Execution by Høgkleiva
On 1 April 1763, the remains of a child was found hidden under the stairs of Ringebu Stave Church. Sigrid Gulbrandsdotter Brandstadkampen was soon detained and remanded in custody at Vestad. She confessed that the child was hers, but never admitted to taking its life.
The man who had fathered the child was Guldbrand Engebretsen Brandstad – a soldier and farmer. When Sigrid fell pregnant, he made her hide her condition and gave her a substance to induce miscarriage. He threatened to kill himself if anyone was told about the child or that he was the father. The problem was that Guldbrand was married to another woman.
Sigrid was alone when she gave birth, and she later told the court that she was very confused and unable to tell if the child was alive or not. She wrapped it up, and Guldbrand helped her hide the corpse where it was later discovered.

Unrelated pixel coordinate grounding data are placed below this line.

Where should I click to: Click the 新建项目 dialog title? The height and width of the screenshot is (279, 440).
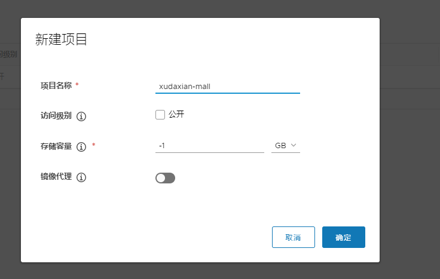pyautogui.click(x=61, y=39)
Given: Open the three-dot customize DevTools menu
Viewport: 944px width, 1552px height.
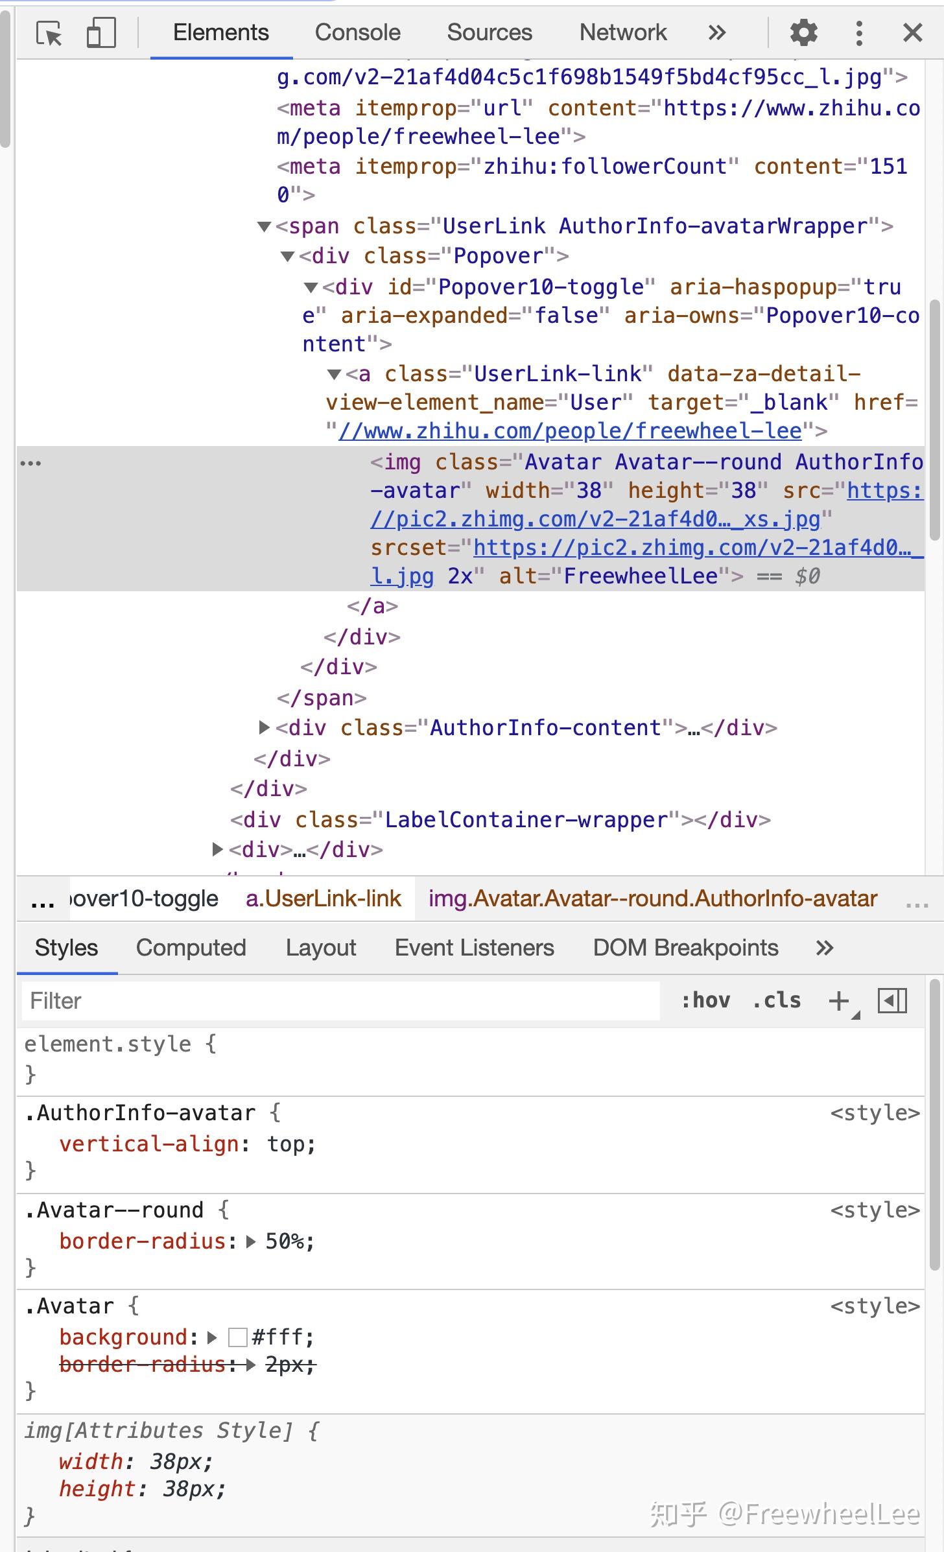Looking at the screenshot, I should coord(859,32).
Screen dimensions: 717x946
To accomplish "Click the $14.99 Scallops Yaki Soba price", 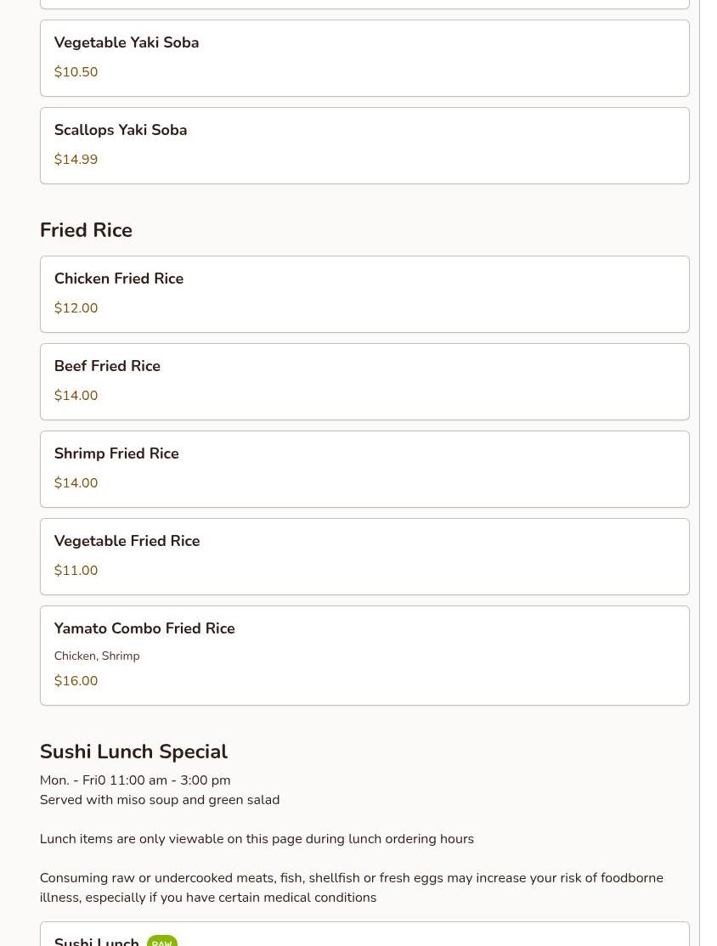I will (76, 160).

During the trial, Guldbrand denied everything. However, there were people in the village who were aware of the circumstances and who were willing to testify for Sigrid. In the end, he had to admit to fathering the child, to the threats, and to his later actions. Despite this, Sigrid has to take sole responsibility, and no mitigating circumstances were considered during her sentencing.
An appeal was made to the courts and to the king (Frederik V) in Copenhagen, but to no avail. Sigrid was beheaded in summer of 1764. Her head was put on a pole, and she was buried at the execution site. This was prevent her being laid to rest in consecrated soil.
The beheading took place on the crag along The King’s Road. Executions were public events, and were carried out along what was then the main road.